Numerous studies have established that dysregulated activation of the NF-κB and PI3K/AKT pathways by TGF-β functions in promoting cancer cell survival during tumorigenesis [220223]. Interestingly, TGF-β routinely suppresses the activation of NF-κB in normal epithelial cells by inducing their expression of IκBα, a phenomenon that is inactivated during oncogenic progression [157, 215]. Quite intriguingly, TGF-β stimulation of late stage cancer of the breast, prostate, and liver results in NF-κB activation, leading to the induction of pro-survival and -tumorigenic gene expression profiles [220, 224226]. The aberrant activation of NF-κB by TGF-β has been attributed its stimulation of TAK1, which induces IKK activation [220, 224, 225]. Indeed, recent work in our laboratory defined a novel TAB1:TAK1:IKKβ:NF-κB signaling axis that forms aberrantly in breast cancer cells, and in normal mammary epithelial cells following their induction of EMT by TGF-β [225]. Once formed, this signaling axis enables oncogenic signaling by TGF-β in part via activation of NF-κB and its consequential production of proinflammatory cytokines, and of Cox-2 [227], which engages a PGE2:EP2 signaling axis coupled to breast cancer development and progression [228]. In addition, TAK1-deficiency abrogated the ability of TGF-β to induce the invasion of breast cancer cells, as well as restored their ability to undergo cytostasis in response to TGF-β. More importantly, expression of a dominant-negative TAB1 mutant dramatically reduced the growth of mammary tumors in normal mice, as well as in their immunocompromised counterparts, suggesting a potentially important role of NF-κB in regulating innate immunity by TGF-β [225]. Recently, TGF-β was shown to induce xIAP expression in hepatic and endometrial carcinomas, which enhanced their survival and invasiveness via xIAP-mediated regulation of PK3K/AKT, TAK1, PKC, JNK, and MMP-9 [229, 230]. Along these lines, work in our laboratory has identified xIAP as an essential mediator underlying the formation of TAB1:TAK1:IKKβ complexes and, consequently, their activation of NF-κB solely in cancer cells [231]. Thus, pharmacological targeting of xIAP may represent a novel approach to antagonize the oncogenic activities of TGF-β in developing and progressing human malignancies.

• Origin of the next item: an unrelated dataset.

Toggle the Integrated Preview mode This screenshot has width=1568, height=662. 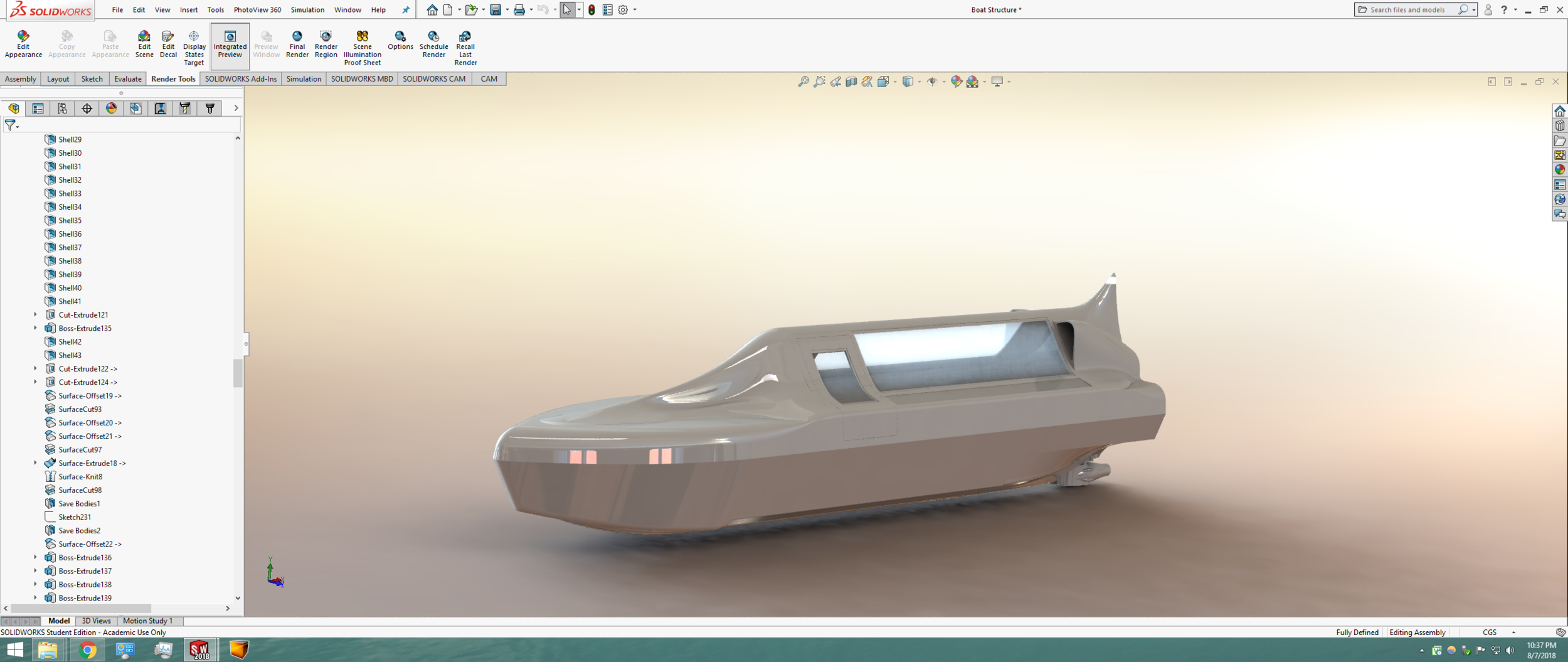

Altered coupling of TGF-β that results in its stimulation of AKT [232] and p38 MAPK [233] may also serve in potentiating the activation of IKKβ and NF-κB. Furthermore, activated IKK [234] complexes and AKT [223] both directly phosphorylate FoxO, which subsequently is inactivated and sequestered in the cytoplasm by its binding to 14-3-3 proteins. In doing so, phosphorylated FoxO transcription factors are no longer available to participate in Smad2/3-mediated expression of apoptotic and cytostatic genes, thereby enhancing cancer cell survival. Finally, activated AKT has been shown to bind and sequester inactive, cytoplasmic Smad3, which prevents TGF-β stimulation of programmed cell death [110, 111].

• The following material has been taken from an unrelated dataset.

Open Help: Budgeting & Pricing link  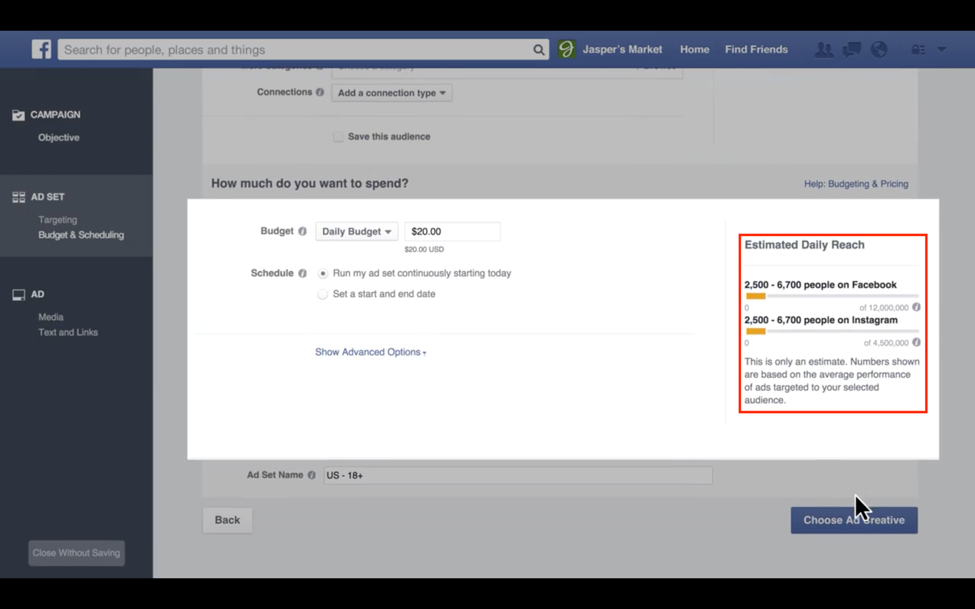point(855,184)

In addition to its anti-apoptotic function, NF-κB also plays an important role in mediating TGF-β stimulation of EMT and metastasis [168], and of pro-inflammatory gene expression [226]. For instance, inhibiting NF-κB activity in Ras-transformed mammary epithelial cells blocked the ability of TGF-β to (i) induce MMP-13 and MCP1 expression, and (ii) repress E-cadherin expression. Moreover, TGF-β stimulation of EMT is sufficient in eliciting its ability to stimulate, not inhibit, NF-κB activity in mammary epithelial cells [225]. When stimulated with TGF-β, cancer cells synthesize and secrete an array of pro-inflammatory genes following NF-κB activation. Included in this list of proinflammatory mediators regulated by TGF-β and its activation of NF-κB are Cox-2, GM-CSF, TNF-α, and interleukins 1, 6, and 8 [225, 226, 235, 236], which collectively drive oncogenesis by stimulating tumor angiogenesis and metastasis, as well as by inhibiting host immunosurveillance. Recently, aberrant expression of Cox-2 was shown to negate the cytostatic activities of TGF-β [237], and to promote its ability to induce breast cancer metastasis to bone [235]. Thus, pharmacological targeting of Cox-2 may enhance the tumor suppressing activities of TGF-β. Finally, TGF-β also enhances cancer cell survival through its ability to modulate and suppress immunosurveillance mediated by the adaptive immune system [238, 239]. The role of TGF-β in regulating immune system function during tumorigenesis is discussed below.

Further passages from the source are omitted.